Why noting security fixes in Linux kernel changelogs doesn't really help
People periodically ask for the Linux kernel commit messages and changelogs to mark changes that are security fixes, generally so that they can easily know that they need to cherry-pick just those fixes into their own kernel versions. Ignoring the higher level level issues with this for the moment, there are at least three practical difficulties:
- not all security fixes are recognized as such at the time; sometimes
even the people making a change think that they are just fixing
an ordinary bug, and the security implications are only recognized
- just because you can find a specific change that fixes a security bug
doesn't mean that you can use it as-is in another kernel. This
goes beyond merely the need to backport the specific change; it means
that you need a deep understanding of the code so you can tell if just
the change alone is sufficient, or if the fix actually implicitly
relies on an earlier change that modified some behavior that is now
important for this bug and fix.
(Even having exploit code that you can test against isn't complete assurance, because it just tells you that this exploit doesn't work any more; it doesn't tell you that you have completely patched the hole.)
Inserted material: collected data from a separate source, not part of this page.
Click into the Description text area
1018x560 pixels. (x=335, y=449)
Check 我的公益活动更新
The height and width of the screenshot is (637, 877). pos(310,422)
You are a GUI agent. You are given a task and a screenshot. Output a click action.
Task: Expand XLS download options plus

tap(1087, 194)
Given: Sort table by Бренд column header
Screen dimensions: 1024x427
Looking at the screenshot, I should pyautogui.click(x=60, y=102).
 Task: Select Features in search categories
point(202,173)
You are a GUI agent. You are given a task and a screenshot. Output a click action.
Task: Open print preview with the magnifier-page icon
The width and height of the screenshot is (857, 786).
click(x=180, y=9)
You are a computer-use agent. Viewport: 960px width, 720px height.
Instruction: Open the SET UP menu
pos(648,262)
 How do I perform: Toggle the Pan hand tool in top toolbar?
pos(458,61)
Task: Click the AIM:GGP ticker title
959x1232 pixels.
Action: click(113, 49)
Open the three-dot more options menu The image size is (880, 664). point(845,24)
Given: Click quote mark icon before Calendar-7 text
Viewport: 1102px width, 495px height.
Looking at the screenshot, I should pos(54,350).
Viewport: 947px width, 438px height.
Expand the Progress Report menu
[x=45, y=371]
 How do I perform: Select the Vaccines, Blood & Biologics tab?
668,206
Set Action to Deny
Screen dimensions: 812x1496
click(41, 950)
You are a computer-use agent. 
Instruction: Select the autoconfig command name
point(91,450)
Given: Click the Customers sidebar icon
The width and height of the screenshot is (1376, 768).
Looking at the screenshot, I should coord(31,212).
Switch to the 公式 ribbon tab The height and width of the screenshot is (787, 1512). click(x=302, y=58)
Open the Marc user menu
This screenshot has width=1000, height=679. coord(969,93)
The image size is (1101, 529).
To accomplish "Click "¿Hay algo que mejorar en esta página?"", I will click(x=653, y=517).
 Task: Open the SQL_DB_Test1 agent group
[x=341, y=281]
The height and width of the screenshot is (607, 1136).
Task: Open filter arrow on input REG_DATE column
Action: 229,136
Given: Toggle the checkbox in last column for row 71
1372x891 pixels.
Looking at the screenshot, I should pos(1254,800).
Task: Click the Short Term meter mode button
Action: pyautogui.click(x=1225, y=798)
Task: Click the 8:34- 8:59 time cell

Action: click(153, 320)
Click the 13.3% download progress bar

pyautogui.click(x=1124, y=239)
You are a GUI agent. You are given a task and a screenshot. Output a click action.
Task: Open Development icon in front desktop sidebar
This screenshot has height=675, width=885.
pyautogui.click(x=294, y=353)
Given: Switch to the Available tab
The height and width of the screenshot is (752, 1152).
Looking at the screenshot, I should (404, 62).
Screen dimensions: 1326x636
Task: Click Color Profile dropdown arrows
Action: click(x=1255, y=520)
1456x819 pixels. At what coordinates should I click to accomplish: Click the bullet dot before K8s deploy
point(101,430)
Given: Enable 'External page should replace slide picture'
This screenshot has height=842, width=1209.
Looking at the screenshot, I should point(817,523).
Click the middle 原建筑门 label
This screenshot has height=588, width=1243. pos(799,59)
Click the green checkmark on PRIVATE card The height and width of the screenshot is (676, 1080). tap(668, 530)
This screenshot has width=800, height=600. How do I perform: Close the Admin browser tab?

- it is fundamentally the wrong approach if you are maintaining a kernel code base, because it means that you are always scrambling to close vulnerabilities after they have been very publicly disclosed. What you should be doing is being proactive instead of reactive; you should be finding out about the problem and developing your own patch for your kernel version concurrently with the patch development for the main kernel.
There is one relatively sensible use for this sort of information: deciding if you need to upgrade the kernel on your production machines to the latest available version, and how urgently. But this doesn't require specific details and marked changes, just 'this kernel is known to fix security issues in the following areas' summary information.